Vectors in NumPy have a single axis, interpreted as the "row" axis. To create a column vector, you must create a $k \times 1$ array.

In [None]:
# method 1: direct
v_col1 = np.array([[1], [2], [3]])
v_col1

In [None]:
# method 2: create a vector and *reshape*
v_col2 = np.array([1, 2, 3]).reshape(-1, 1)
v_col2

In [None]:
A1, v_col1, A1 + v_col1

### Loops vs. vectorization

NumPy allows for operations to be **vectorized** via a concept called *universal functions* (`ufunc`s). A universal function is roughly a NumPy function that defers to compiled code, leading to much faster execution. Array arithmetic, as shown above, uses universal functions under the hood.

In [None]:
example_vec = np.random.rand(10000)

%timeit -n 1000 sum(example_vec) # "slow" sum, Python version

In [None]:
%timeit -n 1000 np.sum(example_vec) # fast sum

In [None]:
# another example
from math import sin

def slow_sin(v):
 return [sin(i) for i in v]

def fast_sin(v):
 return np.sin(v)

%timeit -n 1000 slow_sin(example_vec)

In [None]:
%timeit -n 1000 fast_sin(example_vec)

In [None]:
# don't do this...
def slow_func(v):
 res = [0] * len(v)
 for idx, elt in enumerate(v):
 res[idx] = elt ** 2 + 2 * elt + 1 - min(elt, 0.5)
 return res

# ... but do this instead
def fast_fun(v):
 q = np.array(v); return q ** 2 + 2 * q + 1 - np.minimum(q, 0.5)

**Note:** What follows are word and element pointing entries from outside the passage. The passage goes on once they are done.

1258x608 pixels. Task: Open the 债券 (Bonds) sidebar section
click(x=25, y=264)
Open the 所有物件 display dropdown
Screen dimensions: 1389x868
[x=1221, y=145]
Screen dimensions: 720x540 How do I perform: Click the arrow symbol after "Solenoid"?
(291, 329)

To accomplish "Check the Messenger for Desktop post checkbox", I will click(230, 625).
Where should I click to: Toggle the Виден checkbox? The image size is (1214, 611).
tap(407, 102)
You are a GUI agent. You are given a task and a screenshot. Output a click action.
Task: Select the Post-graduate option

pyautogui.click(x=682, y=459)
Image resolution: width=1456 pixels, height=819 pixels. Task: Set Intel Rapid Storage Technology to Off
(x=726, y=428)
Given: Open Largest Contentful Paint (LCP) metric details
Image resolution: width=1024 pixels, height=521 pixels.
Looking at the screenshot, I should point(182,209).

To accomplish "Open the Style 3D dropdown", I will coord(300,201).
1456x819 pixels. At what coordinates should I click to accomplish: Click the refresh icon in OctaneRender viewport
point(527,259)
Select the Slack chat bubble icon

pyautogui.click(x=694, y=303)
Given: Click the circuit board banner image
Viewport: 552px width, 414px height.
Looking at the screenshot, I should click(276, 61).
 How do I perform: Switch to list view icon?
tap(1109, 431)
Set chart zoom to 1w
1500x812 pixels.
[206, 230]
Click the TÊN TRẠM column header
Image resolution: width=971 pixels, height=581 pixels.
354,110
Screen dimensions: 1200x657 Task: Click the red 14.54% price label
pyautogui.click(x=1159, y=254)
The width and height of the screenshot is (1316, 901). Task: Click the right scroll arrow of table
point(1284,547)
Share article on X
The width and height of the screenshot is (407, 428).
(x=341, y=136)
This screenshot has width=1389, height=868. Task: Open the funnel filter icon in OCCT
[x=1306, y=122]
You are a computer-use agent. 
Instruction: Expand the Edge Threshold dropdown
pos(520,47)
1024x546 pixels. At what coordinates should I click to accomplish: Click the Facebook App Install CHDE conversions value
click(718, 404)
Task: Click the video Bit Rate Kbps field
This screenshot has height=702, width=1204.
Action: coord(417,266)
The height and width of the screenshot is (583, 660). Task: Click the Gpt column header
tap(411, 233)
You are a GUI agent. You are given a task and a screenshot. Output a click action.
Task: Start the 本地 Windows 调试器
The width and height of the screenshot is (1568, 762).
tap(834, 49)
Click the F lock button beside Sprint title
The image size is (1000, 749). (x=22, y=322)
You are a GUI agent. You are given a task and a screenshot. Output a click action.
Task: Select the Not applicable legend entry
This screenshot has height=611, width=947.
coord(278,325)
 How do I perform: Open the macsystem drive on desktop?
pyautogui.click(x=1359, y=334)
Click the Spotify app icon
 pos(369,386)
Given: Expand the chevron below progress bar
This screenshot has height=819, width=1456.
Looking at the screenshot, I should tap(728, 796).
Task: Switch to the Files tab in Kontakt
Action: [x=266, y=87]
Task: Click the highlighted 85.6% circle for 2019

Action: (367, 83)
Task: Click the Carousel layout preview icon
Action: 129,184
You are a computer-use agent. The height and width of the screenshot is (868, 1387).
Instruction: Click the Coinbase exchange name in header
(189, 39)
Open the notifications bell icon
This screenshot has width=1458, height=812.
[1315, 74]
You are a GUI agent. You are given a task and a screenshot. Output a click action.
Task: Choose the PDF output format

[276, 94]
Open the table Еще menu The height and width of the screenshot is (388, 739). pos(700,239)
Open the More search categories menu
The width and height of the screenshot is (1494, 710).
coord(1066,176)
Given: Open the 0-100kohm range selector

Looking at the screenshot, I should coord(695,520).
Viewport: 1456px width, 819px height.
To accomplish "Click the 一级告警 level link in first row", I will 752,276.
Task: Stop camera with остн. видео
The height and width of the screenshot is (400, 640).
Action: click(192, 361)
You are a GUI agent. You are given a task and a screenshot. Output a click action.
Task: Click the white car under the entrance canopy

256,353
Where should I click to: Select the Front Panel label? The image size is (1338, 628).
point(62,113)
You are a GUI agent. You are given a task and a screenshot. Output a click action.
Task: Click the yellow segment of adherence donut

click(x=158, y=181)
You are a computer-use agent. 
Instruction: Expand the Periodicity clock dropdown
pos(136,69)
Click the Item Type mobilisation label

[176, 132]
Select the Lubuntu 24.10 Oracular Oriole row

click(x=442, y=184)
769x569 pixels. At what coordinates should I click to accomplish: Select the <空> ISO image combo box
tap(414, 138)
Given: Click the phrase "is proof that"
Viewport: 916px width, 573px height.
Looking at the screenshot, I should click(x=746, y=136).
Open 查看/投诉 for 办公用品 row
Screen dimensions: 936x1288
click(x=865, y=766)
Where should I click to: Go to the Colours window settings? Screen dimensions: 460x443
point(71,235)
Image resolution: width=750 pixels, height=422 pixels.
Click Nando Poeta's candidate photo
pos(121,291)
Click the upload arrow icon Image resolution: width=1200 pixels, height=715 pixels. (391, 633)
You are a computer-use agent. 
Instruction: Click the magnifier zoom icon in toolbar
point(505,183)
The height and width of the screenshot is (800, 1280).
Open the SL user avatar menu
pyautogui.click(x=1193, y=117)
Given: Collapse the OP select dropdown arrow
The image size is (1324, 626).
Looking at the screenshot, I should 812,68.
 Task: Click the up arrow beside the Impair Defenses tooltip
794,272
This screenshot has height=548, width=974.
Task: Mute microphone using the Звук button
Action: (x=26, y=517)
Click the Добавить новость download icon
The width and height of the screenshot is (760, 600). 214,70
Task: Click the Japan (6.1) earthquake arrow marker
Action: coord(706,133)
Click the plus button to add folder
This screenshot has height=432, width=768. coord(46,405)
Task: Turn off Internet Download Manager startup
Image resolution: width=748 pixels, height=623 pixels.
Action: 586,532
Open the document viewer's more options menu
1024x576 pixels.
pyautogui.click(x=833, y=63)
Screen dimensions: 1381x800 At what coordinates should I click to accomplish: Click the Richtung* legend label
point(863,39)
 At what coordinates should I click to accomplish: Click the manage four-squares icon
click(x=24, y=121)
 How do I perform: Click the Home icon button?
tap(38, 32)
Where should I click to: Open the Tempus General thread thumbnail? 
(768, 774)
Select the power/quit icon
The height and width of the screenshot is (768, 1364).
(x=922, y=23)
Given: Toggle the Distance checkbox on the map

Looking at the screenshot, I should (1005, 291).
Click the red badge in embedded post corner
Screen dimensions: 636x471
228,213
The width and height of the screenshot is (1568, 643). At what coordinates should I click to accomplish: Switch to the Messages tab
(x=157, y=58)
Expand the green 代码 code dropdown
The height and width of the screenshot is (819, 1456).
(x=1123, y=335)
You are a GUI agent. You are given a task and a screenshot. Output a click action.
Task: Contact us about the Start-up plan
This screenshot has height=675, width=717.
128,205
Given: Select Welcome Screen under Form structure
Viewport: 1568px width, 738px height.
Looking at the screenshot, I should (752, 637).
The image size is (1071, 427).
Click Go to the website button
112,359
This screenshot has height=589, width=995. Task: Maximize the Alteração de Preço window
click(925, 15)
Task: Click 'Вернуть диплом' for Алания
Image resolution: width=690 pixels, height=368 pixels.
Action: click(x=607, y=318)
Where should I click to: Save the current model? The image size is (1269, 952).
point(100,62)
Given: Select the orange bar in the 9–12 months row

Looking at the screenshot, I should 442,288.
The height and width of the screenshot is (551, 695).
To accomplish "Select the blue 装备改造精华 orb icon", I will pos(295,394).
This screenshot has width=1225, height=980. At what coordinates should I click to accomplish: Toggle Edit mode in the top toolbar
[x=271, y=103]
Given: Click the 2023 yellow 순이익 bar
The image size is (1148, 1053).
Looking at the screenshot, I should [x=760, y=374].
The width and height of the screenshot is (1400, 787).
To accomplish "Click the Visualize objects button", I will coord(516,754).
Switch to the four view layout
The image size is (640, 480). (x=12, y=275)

%timeit -n 100 slow_func(example_vec)

In [None]:
%timeit -n 100 fast_fun(example_vec)

### Indexing and Slicing

One-dimensional NumPy arrays behave similarly to Python lists.

In [None]:
v1 = np.arange(10)
v1[:3], v1[3:], v1[2:5], v1[2:8:2], v1[8:2:-1]

Multidimensional NumPy arrays have one index per axis. If an index is omitted, it is treated as a *complete* slice of the axis.

In [None]:
A = np.random.randint(1, 10, (4, 5))
A

In [None]:
A[:3, :2], A[2:], A[2, :], A[:, 3]

In [None]:
# note: A[2, :] is the same as A[2,]
print(A[2, :] - A[2,])
# unfortunately A[,3] is not syntactically valid and cannot be used in place of A[:,3]

More advanced indexing and slicing techniques allow you to use e.g. logical conditions to index a matrix.

In [None]:
A, A[A > 0.5], A[A != 0]

In [None]:
X = np.random.randn(10, 5)
Y = np.random.choice([-1, 1], (10,))
X, Y

In [None]:
X[Y > 0] # keep X[i] if Y[i] > 0

In [None]:
X[Y < 0] = 0.0 # set all elements in rows i such that Y[i] < 0 to zero
X

In [None]:
X[Y < 0] = np.ones(5) # make X[i] = [1, ..., 1] if Y[i] < 0
X, Y

### Reshaping and flattening

You can also manipulate the shape of a numpy array, by passing a tuple indicating the desired shape to `np.reshape`. You can also use `-1` for an axis to let NumPy infer the shape for that axis.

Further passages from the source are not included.